• **Reading passage**:

[Start of Attachment]

Professor Alondra Nelson

 

Widely known for her research at the intersection of science, technology, and society, Alondra Nelson is the Harold F. Linder Professor of Social Science at the Institute for Advanced Study where she founded the Science, Technology, and Social Values Lab. She served as president and CEO of the international Social Science Research Council and on the faculty of Columbia University for a decade, including as their inaugural Dean of Social Science. Professor Nelson began her academic career on the faculty of Yale University.

Between 2021-2023, she was deputy assistant to President Joe Biden and acting director of the White House Office of Science and Technology Policy (OSTP). At OSTP, Professor Nelson spearheaded the development of the “Blueprint for an AI Bill of Rights,” which was both incorporated into President Biden’s historic executive order on artificial intelligence and enacted into policy for the federal government. Nature included Nelson in the list of “Ten People Who Shaped Science” in recognition of her public service tenure, stating “this social scientist made strides for equity, integrity and open access.” In 2023, she was named to the inaugural TIME100 list of most influential people in AI and was appointed to the United Nations High-Level Advisory Board on AI.

Professor Nelson is the author of several award-winning books including, most recently, The Social Life of DNA. Auditing AI, her book co-authored with The Marquand House Collective, is forthcoming from MIT Press. Nelson is currently at work on a book about science and technology policy in the Obama-Biden and Biden-Harris administrations and research on platform society and AI governance.

[End of Attachment]

• **Task details**: Copy out the entire profile of Alondra Nelson word for word. The items that come next have nothing to do with the Alondra Nelson profile.

• **Information provided**:

[Start of Attachment]

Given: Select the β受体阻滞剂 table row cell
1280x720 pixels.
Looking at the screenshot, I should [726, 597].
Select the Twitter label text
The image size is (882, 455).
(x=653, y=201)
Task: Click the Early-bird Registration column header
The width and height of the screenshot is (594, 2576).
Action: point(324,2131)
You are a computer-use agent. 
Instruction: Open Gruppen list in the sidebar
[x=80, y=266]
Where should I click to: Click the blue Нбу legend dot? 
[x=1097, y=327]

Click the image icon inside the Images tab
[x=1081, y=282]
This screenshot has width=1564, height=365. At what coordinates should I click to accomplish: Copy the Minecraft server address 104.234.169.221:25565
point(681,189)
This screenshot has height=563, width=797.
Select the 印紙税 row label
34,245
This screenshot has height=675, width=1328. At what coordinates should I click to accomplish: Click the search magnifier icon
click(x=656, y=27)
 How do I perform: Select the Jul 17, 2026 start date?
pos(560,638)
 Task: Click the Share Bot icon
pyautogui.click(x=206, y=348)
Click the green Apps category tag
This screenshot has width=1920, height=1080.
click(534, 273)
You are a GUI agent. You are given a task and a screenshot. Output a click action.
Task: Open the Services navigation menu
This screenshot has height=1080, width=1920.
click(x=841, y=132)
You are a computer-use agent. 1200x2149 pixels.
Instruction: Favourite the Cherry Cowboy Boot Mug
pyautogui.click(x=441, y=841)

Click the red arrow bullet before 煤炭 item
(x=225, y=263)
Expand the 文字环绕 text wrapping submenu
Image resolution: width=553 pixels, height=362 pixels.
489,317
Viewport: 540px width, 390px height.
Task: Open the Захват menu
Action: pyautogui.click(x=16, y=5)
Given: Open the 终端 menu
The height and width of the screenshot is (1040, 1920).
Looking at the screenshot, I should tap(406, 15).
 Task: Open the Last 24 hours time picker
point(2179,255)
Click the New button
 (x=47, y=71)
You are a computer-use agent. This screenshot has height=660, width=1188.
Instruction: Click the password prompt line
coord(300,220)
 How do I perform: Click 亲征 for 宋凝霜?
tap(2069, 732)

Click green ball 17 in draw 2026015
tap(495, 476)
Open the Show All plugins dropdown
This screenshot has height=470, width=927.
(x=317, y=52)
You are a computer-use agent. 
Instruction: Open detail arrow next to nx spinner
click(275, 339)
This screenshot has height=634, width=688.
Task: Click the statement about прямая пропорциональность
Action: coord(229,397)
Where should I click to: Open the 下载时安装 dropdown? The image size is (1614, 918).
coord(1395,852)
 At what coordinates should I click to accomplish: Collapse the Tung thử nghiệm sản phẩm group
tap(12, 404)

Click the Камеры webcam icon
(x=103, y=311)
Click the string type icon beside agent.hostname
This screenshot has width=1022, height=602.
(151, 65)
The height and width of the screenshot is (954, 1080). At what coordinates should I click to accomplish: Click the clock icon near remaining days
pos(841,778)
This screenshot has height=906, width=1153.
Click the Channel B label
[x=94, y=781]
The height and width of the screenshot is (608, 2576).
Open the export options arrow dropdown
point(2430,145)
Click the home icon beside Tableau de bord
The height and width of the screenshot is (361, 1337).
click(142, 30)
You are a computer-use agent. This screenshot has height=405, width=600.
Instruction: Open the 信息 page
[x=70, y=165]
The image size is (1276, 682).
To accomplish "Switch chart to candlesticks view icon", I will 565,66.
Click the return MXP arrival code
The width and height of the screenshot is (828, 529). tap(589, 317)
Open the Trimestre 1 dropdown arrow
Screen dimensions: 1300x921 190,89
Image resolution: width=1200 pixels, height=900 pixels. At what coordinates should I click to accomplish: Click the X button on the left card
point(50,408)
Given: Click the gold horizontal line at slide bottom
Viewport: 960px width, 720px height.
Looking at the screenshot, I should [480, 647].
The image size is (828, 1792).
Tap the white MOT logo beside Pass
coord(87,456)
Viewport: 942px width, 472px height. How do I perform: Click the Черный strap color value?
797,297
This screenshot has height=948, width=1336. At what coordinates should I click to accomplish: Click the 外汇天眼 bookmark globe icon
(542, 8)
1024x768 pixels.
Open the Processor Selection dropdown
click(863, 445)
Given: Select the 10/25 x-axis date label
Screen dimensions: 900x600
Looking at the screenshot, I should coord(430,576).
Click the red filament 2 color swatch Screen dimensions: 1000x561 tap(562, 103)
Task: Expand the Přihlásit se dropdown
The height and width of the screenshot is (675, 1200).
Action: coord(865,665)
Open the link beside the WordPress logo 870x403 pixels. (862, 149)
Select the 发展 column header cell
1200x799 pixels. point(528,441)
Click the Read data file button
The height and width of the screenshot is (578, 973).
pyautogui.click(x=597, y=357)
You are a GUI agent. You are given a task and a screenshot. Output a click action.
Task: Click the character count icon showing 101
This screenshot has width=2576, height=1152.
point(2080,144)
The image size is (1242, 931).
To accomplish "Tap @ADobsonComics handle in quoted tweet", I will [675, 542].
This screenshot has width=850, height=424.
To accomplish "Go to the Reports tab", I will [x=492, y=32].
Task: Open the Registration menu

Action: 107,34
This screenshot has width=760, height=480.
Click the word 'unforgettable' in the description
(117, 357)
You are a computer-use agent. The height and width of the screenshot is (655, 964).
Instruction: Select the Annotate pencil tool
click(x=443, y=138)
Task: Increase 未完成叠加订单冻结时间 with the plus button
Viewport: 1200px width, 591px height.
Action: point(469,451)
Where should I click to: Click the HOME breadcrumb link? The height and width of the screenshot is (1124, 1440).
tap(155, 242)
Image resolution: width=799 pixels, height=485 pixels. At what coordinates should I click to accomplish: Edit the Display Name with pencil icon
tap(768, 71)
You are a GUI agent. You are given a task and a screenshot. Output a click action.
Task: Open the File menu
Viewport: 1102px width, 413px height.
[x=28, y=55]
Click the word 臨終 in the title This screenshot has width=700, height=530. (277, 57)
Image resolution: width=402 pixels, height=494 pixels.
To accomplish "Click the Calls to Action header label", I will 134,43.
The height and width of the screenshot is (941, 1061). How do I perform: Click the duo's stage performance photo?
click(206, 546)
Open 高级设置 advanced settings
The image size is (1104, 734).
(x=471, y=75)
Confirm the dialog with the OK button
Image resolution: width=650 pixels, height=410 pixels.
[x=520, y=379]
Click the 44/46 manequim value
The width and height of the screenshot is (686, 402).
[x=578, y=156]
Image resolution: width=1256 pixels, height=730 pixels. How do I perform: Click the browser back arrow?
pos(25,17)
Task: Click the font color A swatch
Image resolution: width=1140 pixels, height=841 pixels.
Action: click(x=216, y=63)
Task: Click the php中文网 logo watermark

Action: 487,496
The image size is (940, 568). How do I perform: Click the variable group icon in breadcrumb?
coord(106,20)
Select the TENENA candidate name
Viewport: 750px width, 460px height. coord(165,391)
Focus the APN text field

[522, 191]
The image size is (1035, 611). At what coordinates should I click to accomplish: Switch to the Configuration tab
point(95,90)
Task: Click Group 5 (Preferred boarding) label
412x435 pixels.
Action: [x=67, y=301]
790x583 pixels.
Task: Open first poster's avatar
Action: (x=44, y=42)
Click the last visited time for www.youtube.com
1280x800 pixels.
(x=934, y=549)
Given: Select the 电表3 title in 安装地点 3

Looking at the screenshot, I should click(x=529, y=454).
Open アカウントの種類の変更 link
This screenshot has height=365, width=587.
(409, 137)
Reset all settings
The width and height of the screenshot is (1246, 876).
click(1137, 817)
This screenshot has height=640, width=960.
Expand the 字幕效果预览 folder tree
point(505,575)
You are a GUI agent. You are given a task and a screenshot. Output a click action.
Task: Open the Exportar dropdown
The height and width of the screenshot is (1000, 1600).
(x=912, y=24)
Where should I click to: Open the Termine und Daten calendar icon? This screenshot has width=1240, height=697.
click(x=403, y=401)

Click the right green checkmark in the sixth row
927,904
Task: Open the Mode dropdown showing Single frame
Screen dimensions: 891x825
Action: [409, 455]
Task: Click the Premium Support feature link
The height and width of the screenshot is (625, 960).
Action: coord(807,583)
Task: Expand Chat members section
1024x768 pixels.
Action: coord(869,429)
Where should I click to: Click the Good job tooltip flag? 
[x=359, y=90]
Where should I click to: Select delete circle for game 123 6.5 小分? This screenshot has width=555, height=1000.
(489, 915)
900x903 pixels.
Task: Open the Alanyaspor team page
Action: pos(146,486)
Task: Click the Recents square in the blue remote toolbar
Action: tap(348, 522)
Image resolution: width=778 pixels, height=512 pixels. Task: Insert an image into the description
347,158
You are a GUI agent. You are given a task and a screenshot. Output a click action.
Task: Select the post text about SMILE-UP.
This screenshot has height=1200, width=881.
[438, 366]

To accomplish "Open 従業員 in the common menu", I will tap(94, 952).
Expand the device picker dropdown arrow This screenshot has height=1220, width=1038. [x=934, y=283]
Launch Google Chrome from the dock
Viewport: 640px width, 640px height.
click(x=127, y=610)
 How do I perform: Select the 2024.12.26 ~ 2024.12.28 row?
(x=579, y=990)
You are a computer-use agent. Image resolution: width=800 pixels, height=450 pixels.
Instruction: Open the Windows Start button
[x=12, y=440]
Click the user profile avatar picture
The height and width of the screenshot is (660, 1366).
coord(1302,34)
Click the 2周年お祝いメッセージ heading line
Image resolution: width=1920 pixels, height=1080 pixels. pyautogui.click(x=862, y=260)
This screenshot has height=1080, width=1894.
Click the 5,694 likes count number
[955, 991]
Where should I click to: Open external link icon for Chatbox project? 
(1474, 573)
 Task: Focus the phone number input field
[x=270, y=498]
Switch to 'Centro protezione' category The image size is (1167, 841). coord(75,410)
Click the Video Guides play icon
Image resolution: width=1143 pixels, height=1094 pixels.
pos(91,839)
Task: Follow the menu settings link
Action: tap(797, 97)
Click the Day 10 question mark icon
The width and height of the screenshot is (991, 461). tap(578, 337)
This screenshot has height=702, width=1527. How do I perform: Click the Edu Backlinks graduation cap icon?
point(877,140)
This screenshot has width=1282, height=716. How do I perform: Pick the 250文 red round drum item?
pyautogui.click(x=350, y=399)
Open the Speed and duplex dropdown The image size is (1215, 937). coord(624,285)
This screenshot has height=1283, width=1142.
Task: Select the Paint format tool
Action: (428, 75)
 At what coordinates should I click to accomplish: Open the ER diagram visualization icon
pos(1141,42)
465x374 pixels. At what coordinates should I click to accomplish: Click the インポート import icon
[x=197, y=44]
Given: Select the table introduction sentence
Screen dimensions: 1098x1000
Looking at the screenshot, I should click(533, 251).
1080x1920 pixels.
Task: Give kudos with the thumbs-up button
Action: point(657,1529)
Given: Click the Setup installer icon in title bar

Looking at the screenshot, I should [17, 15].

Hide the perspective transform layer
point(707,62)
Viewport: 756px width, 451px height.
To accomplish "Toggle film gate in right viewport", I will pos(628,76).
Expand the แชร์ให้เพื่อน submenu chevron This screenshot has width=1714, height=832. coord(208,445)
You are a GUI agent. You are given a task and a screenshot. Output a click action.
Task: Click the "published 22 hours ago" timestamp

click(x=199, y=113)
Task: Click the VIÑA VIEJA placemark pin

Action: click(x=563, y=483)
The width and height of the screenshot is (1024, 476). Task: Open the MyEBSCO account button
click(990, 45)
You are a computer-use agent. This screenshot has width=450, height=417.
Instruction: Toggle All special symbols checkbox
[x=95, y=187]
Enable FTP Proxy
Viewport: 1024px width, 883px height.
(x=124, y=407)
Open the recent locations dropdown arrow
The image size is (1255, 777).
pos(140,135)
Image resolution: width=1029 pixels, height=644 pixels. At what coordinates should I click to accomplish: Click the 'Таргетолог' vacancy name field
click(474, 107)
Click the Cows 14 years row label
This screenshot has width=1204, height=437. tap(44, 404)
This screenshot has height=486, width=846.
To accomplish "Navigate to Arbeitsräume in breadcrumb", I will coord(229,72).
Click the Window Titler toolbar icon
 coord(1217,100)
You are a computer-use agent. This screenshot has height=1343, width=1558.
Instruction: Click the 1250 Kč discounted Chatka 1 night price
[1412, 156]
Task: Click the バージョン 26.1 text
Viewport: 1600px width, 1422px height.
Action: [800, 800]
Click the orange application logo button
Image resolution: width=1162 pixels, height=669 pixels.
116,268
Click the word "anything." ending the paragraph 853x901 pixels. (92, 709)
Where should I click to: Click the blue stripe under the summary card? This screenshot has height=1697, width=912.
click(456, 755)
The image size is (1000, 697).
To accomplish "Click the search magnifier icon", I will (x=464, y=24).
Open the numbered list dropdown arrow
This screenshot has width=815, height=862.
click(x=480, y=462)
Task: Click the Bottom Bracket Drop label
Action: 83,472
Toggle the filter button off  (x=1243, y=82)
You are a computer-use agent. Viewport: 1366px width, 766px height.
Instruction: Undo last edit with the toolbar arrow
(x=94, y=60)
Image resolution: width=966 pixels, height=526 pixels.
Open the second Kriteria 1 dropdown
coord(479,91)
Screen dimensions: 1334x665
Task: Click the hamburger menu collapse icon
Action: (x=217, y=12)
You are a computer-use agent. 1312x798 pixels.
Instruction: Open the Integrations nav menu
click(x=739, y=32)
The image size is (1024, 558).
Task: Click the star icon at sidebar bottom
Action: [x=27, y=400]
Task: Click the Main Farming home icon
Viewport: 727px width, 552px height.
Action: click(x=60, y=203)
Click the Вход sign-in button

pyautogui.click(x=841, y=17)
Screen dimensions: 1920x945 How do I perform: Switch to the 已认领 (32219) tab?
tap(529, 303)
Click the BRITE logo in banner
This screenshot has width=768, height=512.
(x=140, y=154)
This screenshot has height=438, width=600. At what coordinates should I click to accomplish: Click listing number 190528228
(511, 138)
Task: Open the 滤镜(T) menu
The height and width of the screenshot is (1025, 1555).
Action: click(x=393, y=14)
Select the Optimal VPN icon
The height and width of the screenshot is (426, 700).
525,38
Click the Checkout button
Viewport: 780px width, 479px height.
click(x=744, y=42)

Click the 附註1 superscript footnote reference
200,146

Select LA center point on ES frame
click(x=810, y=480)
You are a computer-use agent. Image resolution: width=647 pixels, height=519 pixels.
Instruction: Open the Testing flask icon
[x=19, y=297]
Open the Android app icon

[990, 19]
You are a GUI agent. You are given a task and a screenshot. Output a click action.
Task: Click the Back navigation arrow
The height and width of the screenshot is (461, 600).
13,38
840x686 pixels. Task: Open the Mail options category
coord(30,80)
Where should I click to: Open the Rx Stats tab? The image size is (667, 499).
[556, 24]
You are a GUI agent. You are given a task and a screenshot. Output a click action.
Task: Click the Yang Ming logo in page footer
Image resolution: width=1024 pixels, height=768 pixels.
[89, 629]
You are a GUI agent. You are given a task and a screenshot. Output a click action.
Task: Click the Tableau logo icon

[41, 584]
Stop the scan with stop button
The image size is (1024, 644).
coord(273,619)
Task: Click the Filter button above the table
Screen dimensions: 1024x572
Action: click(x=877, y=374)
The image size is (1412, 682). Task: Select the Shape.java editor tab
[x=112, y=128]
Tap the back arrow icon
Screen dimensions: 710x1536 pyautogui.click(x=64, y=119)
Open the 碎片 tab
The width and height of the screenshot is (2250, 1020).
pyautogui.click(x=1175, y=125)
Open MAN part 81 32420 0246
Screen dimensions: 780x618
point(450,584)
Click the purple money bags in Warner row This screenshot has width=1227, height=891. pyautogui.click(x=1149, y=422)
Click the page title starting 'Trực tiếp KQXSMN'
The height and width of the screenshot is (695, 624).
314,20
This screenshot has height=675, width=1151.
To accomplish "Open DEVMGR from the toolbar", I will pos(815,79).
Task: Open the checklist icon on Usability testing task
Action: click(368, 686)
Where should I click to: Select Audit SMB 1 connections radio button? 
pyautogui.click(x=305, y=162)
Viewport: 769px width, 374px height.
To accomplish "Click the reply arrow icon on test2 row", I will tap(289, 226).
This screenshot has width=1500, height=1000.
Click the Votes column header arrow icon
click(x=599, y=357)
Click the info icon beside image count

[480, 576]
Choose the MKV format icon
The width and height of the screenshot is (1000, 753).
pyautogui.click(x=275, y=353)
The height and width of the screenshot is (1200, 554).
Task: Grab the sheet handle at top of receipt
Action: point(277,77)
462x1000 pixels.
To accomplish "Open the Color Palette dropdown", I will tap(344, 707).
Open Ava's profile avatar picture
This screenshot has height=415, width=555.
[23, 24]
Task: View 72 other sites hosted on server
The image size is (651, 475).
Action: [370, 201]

[End of Attachment]

• **Task result**:
Professor Alondra Nelson

 

Widely known for her research at the intersection of science, technology, and society, Alondra Nelson is the Harold F. Linder Professor of Social Science at the Institute for Advanced Study where she founded the Science, Technology, and Social Values Lab. She served as president and CEO of the international Social Science Research Council and on the faculty of Columbia University for a decade, including as their inaugural Dean of Social Science. Professor Nelson began her academic career on the faculty of Yale University.

Between 2021-2023, she was deputy assistant to President Joe Biden and acting director of the White House Office of Science and Technology Policy (OSTP). At OSTP, Professor Nelson spearheaded the development of the “Blueprint for an AI Bill of Rights,” which was both incorporated into President Biden’s historic executive order on artificial intelligence and enacted into policy for the federal government. Nature included Nelson in the list of “Ten People Who Shaped Science” in recognition of her public service tenure, stating “this social scientist made strides for equity, integrity and open access.” In 2023, she was named to the inaugural TIME100 list of most influential people in AI and was appointed to the United Nations High-Level Advisory Board on AI.

Professor Nelson is the author of several award-winning books including, most recently, The Social Life of DNA. Auditing AI, her book co-authored with The Marquand House Collective, is forthcoming from MIT Press. Nelson is currently at work on a book about science and technology policy in the Obama-Biden and Biden-Harris administrations and research on platform society and AI governance.